B.) Hmm... I couldn't quite get platinum last season, but maybe this season I can and even go for diamond.
Once again, unlikely given the above percentiles, but it gives a clear goal as opposed to an almost arbitrary number.
This system also makes it much easier and less confusing for reward returns. You get to a certain tier, and you obtain your rewards based on which tier you got.
Obviously, this also causes another issue which is even bigger: sitting your tier. Well... obviously rating decay should take place (*COUGH COUGH COUGH*).
Instead of losing -50 rating every two weeks of inactivity like it should be, you now decay relative to your ladder position in your tier with this system. Maybe 10 spots for every two weeks of inactivity? This makes the punishment less harsh on lower tier'd players, and much more harsh on those who are in the upper tiers (if there are only 50 people in Diamond and you decay 10 spots... enjoy Platinum).
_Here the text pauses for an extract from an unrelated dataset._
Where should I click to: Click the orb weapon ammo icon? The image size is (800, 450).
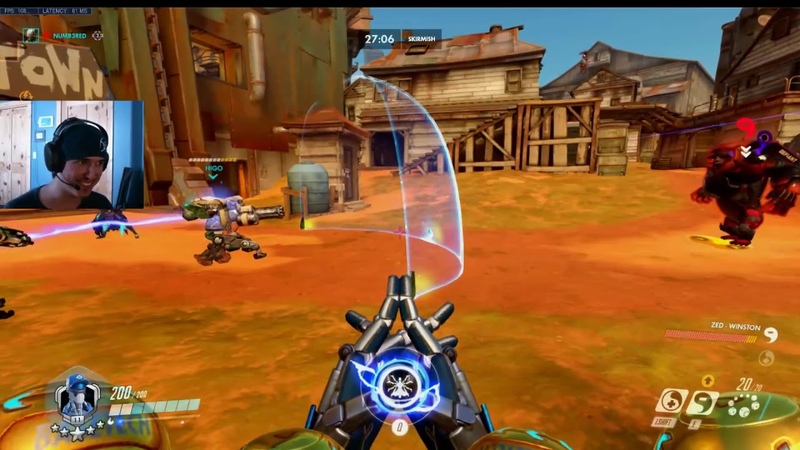pos(742,407)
I also think the decay should require you to play a minimum of 10 games/week. So if you're inactive for 13 days, you need to play 20 games that last day.
I personally think this would give more people an incentive to play Arenas and create a healthier ladder environment. I know this is not the biggest thing on Blizzard's minds (or most likely on their minds at all), but giving players a sense of fulfillment will not only increase activity in player's efforts to fulfill their goals; but it will create a bigger voice for the PvP community.
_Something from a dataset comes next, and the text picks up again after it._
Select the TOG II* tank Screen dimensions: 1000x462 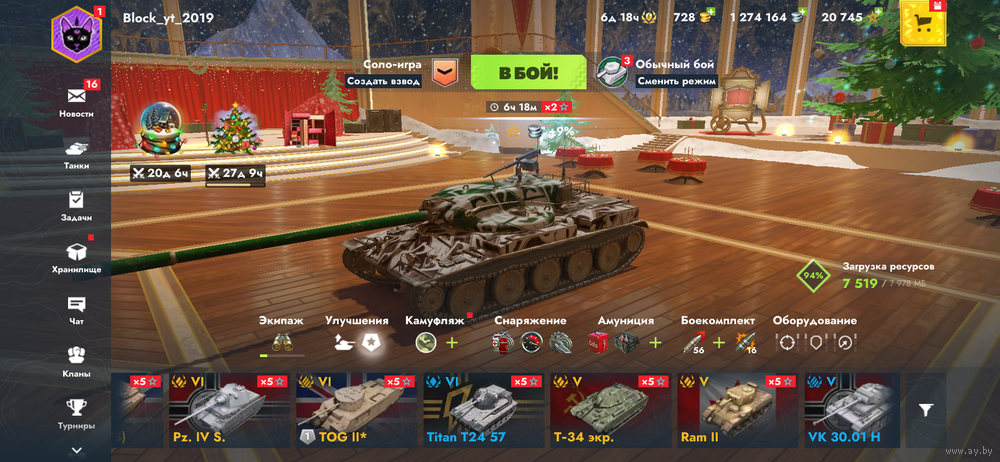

Why should Blizzard fix mages in PvP when only 200,000 people care? Why should that be their biggest concern? If more people play arenas, more people will care, and more things will actually get fixed instead of these small bandages Blizzard keeps putting on classes to "balance" them.
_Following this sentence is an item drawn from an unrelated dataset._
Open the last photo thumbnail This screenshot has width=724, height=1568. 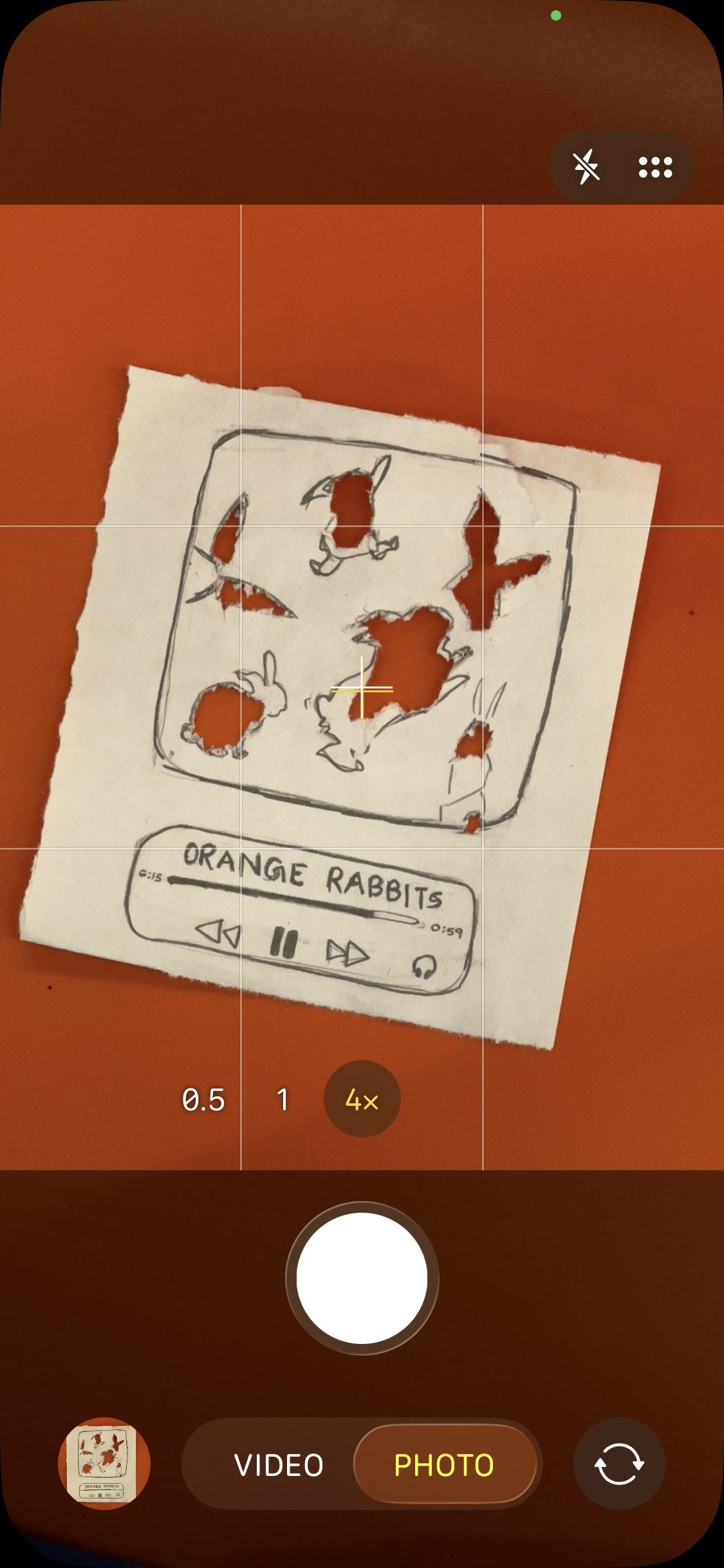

I know this is not the biggest issue with PvP at the moment, I don't disagree. I also understand this one might take the most effort of any PvP issue (if anyone else besides me even thinks it's an issue). I think it's important to give the people who don't regularly arena an incentive to try it.
My girlfriend plays this game. I've had more fun playing with her friends (doing achievements/old raids/mount farming, etc) than doing arenas in this game over the past few months. Most people like her and her friends actually look at us like we're elitist assholes. I mean... we are, but that's not the point. Those people don't want to arena because of how daunting the task seems. I think that "2400 rating before you're relevant" idea is kind of silly. I think this could get more people doing arenas and creating a bigger, better community overall.
EDIT: Oh by the way, this only works if the seasons are much shorter... BLIZZARD YOU DO NOT NEED TO EXTEND SEASONS TO BE A FULL PATCH'S LENGTH! We could've had six seasons already and no one would've given a fuck. Actually, people would be happier!
EDIT2: Seems to be some misunderstanding in the comments. I would gladly fix the game mechanics/balance issues over this; if given the choice. I think making the PvP community grow will lead to more mechanical fixes/etc than just screaming "BLIZZARD WTF ARE YOU DOING?!". It gives Blizzard a reason to care if 2 million people, as opposed to 200,000, are telling them: OH MY GOD NERF RMD/SHATTER/WALKING DEAD/TURBO.
Also, the tier'd system is almost irrelevant. It's the exact same thing as the system currently in place: but with a set of "stepping stones" that allows new players to correctly identify what their next goal should be (1550->1750->2000->2200->2400->2700 achievements are not the right stepping stones and you guys know it...), and allow rewards to go out in an easy way. It doesn't matter if they implement this system or not, I think it's more appealing to new players: but ultimately the rewards matter.
TL;DR: The PvP community is too small, and I think the rewards/current rating system is a big part of it and am ultimately trying to propose an idea (that most likely will never be glanced at by a Blizzard employee, let alone given any thought) that would give more players an incentive to play arenas more frequently.